Baby dinosaurs unearthed in China

The fossilised remains of six infant dinosaurs that died in a volcanic mudflow have been found in China.

Researchers say the animals were less than four years old, and probably formed a "creche" composed of babies from at least two different clutches.

The Psittacosaurus discovery indicates the animals had started forming social groups much earlier than previously thought, the scientists add.

The 120-million-year-old fossils are reported in the journal Palaeontology.

Research on the herd was led by Dr Paul Barrett, from London's Natural History Museum.

He says the specimens are spectacularly well preserved and together offer a unique insight into the behaviour of the Psittacosaurus, which sported a parrot-like beak.
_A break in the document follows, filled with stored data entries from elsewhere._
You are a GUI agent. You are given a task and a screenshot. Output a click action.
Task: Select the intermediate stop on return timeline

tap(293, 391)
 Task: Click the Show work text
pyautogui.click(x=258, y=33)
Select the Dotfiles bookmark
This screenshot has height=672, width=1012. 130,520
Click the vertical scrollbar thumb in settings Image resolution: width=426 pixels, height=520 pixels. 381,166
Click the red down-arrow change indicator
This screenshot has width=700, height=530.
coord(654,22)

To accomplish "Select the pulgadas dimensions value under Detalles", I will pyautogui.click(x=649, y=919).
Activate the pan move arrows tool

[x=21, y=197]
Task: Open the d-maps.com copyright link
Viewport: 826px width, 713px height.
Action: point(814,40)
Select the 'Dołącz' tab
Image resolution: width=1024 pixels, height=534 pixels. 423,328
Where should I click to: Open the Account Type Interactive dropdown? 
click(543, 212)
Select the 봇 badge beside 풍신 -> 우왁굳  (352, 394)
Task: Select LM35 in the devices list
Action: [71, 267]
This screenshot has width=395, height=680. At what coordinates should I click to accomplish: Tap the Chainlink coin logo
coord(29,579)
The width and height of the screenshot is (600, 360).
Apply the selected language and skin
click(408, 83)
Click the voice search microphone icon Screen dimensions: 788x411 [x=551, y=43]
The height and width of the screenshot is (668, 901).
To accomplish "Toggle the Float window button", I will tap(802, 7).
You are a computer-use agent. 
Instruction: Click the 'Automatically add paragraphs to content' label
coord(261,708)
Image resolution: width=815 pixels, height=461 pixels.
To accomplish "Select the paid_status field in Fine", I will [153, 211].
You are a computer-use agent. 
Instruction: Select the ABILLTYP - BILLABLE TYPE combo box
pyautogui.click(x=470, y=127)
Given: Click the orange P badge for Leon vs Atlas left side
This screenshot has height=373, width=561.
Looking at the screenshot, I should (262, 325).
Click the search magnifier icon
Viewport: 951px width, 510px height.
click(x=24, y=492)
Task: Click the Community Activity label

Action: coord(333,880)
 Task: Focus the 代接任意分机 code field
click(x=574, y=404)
"What [this find] shows is that these animals actually lived in small groups and not only did they live in groups but those groups were made up of individuals from different sets of clutches," Dr Barrett explained.

"So, one animal came along and laid a set of eggs somewhere, another one laid another set somewhere else - and individuals from each of those clutches came together to form a herd and that's the first time that we have good evidence of herding behaviour in these early dinosaurs," he told BBC News.

It is this evidence of herding in Psittacosaurus that convinces Dr Barrett that the dinosaur was an inherently social creature; and that the horns that came later in its more flamboyant descendent, the iconic Triceratops, probably evolved for mating rituals rather than as a defence to butt away predators such as T. Rex.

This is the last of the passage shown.